▶ [Your goal] All lines of the material that contain "computer" must be copied out.

▶ [Source material]
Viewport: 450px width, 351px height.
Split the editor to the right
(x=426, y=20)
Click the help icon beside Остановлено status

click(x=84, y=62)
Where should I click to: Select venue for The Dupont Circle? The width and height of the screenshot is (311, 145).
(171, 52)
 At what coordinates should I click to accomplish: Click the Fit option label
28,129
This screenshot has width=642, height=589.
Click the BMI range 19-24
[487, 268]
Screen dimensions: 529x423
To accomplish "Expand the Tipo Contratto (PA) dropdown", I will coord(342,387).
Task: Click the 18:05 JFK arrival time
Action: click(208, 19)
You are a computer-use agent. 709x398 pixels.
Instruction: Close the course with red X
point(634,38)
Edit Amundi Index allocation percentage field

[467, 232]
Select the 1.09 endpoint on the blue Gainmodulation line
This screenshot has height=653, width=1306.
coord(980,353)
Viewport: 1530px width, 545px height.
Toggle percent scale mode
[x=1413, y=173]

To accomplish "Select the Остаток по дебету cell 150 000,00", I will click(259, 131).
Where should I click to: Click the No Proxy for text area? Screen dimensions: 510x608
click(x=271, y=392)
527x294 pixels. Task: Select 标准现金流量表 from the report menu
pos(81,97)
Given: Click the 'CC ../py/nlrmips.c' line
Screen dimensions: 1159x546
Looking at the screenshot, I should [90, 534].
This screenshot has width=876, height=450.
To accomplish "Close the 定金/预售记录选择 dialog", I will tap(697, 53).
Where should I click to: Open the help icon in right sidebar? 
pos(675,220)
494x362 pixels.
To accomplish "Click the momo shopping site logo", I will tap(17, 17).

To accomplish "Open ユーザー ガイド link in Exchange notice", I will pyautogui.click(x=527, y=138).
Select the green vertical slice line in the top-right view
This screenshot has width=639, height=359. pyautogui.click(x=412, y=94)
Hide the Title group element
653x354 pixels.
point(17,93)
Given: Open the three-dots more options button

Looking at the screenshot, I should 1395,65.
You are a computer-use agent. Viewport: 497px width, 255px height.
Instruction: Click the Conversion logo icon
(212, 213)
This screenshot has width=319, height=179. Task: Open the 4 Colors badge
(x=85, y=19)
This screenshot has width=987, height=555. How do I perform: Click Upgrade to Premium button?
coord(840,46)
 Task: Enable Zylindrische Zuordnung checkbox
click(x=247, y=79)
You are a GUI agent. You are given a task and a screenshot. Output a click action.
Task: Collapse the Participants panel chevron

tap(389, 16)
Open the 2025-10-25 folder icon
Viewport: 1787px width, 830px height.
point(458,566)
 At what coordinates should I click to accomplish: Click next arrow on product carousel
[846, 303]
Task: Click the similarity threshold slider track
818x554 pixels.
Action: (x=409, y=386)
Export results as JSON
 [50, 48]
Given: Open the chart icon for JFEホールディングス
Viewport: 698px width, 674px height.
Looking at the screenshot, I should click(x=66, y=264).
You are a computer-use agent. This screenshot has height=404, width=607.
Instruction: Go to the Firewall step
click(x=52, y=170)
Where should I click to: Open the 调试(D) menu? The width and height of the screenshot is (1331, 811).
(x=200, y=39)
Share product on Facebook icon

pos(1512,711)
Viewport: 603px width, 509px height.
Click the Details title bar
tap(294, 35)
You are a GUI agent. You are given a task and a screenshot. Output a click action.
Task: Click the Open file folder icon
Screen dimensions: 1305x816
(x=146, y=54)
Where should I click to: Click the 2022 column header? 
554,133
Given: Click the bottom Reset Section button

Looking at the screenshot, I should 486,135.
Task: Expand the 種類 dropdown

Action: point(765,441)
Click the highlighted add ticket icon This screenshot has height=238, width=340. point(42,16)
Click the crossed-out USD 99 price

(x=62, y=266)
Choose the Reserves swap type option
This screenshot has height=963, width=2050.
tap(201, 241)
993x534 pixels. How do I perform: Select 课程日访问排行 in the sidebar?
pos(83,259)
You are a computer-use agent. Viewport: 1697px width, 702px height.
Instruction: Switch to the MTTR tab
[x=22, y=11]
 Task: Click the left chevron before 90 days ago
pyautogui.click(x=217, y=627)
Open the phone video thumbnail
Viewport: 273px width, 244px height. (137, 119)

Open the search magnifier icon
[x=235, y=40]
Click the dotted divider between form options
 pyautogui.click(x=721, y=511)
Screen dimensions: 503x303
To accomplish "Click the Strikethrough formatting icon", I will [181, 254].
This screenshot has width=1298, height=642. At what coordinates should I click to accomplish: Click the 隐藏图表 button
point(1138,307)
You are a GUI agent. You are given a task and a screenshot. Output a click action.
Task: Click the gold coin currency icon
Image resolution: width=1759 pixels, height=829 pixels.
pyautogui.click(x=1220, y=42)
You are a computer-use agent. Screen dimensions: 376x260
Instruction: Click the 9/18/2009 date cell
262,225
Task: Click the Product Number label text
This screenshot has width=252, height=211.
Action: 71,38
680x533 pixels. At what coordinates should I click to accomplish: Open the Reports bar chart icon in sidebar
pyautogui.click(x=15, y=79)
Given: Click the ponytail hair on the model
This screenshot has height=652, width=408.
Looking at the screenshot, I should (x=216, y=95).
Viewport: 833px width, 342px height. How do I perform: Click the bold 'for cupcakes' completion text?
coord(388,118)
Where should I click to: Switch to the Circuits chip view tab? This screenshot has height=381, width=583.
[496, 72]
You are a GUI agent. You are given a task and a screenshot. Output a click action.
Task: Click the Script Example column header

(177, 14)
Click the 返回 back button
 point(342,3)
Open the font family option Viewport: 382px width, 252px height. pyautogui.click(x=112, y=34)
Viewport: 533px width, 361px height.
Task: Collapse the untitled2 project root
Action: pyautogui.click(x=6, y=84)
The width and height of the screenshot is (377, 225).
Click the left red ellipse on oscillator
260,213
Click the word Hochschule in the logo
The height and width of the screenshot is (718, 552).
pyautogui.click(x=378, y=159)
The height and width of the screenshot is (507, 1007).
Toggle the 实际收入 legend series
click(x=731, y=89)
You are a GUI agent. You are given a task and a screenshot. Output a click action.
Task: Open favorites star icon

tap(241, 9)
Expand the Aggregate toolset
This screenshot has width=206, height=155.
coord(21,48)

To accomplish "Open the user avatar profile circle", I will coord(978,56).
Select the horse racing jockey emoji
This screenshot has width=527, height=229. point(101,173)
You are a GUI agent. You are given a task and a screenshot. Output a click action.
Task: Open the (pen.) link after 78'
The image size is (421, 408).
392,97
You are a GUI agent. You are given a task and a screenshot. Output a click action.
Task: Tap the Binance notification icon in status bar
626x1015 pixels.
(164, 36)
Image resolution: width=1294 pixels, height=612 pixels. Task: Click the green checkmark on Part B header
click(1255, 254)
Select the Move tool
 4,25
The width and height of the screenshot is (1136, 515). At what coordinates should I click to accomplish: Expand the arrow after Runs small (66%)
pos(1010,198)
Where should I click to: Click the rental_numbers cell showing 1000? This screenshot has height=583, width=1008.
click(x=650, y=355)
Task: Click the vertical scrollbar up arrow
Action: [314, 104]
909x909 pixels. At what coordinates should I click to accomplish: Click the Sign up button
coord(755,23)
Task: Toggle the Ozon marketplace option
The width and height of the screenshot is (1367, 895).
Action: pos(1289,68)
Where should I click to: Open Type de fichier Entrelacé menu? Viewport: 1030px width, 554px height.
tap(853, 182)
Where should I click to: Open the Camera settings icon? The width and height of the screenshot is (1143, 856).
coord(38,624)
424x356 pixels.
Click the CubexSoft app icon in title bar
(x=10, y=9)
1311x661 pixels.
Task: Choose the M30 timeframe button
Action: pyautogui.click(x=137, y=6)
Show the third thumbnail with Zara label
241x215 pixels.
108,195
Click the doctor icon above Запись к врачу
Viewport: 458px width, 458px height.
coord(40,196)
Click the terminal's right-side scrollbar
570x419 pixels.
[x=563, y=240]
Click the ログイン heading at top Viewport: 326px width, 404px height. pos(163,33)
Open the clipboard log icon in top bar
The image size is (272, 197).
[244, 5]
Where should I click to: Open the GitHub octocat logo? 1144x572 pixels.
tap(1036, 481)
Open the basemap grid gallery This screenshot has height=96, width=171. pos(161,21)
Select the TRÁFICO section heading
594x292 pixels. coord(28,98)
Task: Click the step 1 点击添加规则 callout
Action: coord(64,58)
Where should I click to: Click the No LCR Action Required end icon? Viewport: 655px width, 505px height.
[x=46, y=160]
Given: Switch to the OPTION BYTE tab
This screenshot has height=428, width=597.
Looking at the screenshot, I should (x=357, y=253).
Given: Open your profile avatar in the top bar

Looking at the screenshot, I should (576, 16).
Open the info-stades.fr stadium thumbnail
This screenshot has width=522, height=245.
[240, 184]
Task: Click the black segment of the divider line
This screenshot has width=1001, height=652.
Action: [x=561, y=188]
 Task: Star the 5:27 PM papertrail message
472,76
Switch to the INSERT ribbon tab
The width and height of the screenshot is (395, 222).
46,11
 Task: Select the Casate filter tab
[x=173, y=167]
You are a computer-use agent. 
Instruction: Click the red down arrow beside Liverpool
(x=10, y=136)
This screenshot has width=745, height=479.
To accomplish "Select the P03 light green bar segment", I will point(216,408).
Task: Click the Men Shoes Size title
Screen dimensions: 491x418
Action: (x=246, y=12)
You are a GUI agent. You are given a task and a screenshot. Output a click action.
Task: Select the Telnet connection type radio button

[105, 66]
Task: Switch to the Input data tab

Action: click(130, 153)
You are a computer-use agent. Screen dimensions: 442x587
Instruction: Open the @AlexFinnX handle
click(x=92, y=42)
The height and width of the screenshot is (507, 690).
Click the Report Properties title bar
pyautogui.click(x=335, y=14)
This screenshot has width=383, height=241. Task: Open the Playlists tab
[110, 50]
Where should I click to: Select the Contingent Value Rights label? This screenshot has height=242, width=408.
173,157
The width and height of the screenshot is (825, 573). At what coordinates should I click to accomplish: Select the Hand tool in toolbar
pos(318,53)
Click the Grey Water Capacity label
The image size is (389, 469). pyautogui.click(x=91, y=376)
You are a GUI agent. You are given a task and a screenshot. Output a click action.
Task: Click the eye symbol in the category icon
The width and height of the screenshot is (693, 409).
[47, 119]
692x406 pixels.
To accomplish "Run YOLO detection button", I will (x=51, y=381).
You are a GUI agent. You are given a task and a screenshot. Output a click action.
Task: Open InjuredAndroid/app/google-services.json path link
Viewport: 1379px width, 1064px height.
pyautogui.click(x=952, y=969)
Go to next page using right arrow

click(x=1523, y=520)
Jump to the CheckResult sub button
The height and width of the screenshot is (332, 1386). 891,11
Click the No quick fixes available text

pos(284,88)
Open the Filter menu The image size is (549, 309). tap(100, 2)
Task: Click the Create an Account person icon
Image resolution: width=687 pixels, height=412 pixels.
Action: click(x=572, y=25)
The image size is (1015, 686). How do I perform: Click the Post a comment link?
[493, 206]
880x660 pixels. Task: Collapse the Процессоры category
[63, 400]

▶ [Reply to the exercise]
You are a computer-use agent. 709x398 pixels.
You are a computer-use agent. Viewport: 497px width, 255px height.
You are a computer-use agent. This screenshot has height=404, width=607.
You are a computer-use agent. Viewport: 1697px width, 702px height.
You are a computer-use agent. Screen dimensions: 376x260
You are a computer-use agent. 
You are a computer-use agent. Screen dimensions: 442x587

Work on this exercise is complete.